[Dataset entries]

=== Section Start ===

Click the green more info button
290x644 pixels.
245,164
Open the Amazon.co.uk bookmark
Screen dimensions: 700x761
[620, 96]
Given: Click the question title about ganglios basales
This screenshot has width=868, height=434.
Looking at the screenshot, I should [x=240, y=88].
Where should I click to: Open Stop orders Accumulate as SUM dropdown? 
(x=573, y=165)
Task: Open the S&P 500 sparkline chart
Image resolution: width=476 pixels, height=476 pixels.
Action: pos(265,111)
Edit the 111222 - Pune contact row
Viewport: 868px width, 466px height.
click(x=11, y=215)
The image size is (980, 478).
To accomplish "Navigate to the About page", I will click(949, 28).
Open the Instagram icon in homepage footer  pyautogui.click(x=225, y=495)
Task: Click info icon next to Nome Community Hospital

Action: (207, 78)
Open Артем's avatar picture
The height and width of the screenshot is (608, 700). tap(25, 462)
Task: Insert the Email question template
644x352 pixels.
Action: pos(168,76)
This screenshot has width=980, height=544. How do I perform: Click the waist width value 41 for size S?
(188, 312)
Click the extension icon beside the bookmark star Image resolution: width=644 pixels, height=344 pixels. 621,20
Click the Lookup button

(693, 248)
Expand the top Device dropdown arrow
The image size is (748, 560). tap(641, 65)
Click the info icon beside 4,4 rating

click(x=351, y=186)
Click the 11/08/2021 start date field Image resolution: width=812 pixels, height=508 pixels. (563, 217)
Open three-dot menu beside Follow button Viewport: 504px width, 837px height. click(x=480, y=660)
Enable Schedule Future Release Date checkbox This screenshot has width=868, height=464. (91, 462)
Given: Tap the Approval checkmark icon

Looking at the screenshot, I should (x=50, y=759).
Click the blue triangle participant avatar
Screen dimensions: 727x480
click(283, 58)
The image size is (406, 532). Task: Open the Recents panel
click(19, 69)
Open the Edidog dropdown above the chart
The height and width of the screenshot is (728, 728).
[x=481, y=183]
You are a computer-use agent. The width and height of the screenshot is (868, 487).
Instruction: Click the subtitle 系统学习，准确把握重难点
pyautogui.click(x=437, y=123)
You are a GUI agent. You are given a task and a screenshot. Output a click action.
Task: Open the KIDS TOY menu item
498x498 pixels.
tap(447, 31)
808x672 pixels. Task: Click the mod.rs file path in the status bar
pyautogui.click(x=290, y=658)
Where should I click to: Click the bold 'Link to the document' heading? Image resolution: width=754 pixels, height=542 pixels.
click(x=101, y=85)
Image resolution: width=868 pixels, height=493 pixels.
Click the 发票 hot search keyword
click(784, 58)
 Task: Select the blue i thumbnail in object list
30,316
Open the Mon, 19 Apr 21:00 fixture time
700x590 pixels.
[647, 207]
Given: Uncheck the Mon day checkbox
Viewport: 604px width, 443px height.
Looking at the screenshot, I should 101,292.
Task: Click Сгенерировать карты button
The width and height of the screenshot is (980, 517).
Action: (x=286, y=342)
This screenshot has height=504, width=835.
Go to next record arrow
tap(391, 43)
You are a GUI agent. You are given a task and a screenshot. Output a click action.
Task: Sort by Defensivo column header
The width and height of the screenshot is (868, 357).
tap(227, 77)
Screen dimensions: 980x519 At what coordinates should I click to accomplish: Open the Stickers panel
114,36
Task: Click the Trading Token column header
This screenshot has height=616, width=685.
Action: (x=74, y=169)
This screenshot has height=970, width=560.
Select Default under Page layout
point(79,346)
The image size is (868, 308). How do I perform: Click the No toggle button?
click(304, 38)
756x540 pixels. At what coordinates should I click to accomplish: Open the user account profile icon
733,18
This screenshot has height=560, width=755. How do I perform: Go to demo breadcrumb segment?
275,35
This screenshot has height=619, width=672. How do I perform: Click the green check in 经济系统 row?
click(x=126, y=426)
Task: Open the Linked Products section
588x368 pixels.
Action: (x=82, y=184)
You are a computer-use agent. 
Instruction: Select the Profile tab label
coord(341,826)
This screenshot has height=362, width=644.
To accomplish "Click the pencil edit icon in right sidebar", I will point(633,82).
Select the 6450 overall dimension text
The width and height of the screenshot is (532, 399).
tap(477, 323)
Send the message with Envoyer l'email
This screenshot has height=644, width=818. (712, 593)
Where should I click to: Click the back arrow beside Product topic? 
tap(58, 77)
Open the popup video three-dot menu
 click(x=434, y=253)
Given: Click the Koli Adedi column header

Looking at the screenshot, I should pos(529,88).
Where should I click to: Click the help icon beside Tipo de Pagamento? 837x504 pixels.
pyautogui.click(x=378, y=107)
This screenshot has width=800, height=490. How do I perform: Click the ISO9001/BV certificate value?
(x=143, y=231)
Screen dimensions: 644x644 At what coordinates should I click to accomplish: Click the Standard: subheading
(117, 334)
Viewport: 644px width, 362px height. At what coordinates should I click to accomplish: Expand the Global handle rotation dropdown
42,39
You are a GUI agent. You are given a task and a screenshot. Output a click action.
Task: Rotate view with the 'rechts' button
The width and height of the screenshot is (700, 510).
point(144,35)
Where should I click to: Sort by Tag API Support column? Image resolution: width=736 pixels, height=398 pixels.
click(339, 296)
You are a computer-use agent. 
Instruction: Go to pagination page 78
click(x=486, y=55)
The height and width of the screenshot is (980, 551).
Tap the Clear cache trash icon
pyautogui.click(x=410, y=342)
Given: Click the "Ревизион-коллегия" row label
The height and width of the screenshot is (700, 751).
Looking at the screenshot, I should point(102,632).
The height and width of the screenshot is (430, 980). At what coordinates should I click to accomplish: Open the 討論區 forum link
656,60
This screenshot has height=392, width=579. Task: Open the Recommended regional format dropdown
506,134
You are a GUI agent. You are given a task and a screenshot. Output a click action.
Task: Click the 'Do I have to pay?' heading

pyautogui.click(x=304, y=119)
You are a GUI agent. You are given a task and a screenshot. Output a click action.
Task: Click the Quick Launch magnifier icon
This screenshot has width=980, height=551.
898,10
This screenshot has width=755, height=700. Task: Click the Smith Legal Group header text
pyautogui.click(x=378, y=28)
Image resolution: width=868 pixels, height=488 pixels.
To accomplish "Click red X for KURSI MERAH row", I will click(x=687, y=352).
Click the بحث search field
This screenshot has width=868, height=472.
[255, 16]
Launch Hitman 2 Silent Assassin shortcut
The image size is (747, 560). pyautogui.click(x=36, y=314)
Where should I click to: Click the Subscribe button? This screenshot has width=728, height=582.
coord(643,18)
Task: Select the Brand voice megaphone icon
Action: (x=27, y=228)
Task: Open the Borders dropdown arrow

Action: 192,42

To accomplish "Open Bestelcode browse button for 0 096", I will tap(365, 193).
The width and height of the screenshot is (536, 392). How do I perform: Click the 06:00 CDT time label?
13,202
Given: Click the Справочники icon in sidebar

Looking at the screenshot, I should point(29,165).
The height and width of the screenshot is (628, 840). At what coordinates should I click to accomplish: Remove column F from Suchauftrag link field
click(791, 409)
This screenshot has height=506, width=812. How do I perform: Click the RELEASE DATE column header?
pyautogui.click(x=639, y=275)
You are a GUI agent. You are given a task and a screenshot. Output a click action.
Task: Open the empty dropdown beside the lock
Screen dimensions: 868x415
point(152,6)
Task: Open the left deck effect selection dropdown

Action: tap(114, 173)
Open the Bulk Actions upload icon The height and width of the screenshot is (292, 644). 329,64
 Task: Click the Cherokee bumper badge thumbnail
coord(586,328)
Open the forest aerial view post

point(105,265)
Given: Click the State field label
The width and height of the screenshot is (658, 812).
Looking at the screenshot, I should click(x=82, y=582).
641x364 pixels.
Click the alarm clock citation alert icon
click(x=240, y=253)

=== Section End ===

Directions
Take the entries above and copy out all lines with the string "question".

Output of the exercise
Given: Click the question title about ganglios basales
Task: Insert the Email question template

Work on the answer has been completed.